The Ruins at Dusk is wholesale riff worship. Archon main man Andrew Jude and his cadre of guests construct towering monoliths, layering slow rolling riffs upon waves of ritualistic drums. The four tracks, spanning nearly 60 minutes, expand on traditionally slow moving sludge/doom with some classic rock wah abuse and psychedelia to produce some truly standout heavy tunes.
“Helena (Ruins at Dusk)” begins with some heavy crush and gradually brings on thicker and thicker waves of wah and harsh vocal roars.

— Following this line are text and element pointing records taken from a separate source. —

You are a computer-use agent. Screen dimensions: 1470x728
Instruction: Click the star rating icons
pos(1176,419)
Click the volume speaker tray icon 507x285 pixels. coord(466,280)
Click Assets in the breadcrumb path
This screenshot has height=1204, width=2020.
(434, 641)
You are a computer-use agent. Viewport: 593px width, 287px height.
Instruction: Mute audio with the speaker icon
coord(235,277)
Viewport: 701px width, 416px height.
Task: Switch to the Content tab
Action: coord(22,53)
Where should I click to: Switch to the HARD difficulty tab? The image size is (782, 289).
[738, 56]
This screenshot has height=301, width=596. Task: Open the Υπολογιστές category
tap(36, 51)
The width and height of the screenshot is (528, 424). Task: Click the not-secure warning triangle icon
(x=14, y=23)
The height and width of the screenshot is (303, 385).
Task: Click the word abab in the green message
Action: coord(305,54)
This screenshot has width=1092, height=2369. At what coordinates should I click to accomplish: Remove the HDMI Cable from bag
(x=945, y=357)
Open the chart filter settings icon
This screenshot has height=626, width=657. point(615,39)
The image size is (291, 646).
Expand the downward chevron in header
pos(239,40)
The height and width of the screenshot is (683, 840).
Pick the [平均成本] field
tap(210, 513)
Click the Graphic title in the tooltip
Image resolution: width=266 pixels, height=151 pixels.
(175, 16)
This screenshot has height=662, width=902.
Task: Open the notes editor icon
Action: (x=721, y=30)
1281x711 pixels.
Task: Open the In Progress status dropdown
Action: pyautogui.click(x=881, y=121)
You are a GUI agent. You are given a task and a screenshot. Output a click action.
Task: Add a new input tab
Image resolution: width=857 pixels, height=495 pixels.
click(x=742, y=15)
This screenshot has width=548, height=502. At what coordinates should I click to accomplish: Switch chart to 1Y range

They pull back around the seven minute mark, only to build the riff back up in an immense wall of psychedelic doom. It’s a mood setter. The simple structure, the density and riffing of the climax, prime your ears for the more varied “Nature is Satan’s Church”. Opening at a slightly brisker pace, they dive headlong into a morass of steady, churning riffs, layers of clean female vocals and hearty roars, and the now ubiquitous wah pedal.
They draw back to a more basic two-movement approach for “The Hymn of Medrengard”, using a couple of basic riffs to uncoil mind melting solos and acidic vocals. They conclude with the 20+ minute “The Fate of the Gods (Parts I and II)”, a spacious, swirling and superbly crushing force of leaden doom. It starts bluesy and slowly adds more heavy to the equation until it bursts in scattering rays of psychedelia and the drift of Subarachnoid Space.
The album plods along at a sludgy crawl but retains dynamic motion. They’re always adjusting, building, adding to the riffs to keep the songs eminently listenable. I haven’t heard a wah pedal pummeled this heavily or smartly in a long time. The density and cohesion of their sound is tremendous and there are a lot of little things to pick up on subsequent listens, particularly with headphones (the panning on the vocals on “Nature is Satan’s Church”, for example). The album was recorded in collaboration with 7 musicians and the sound benefits from every last contribution. The Ruins at Dusk is thoroughly hypnotic and tremendously enjoyable.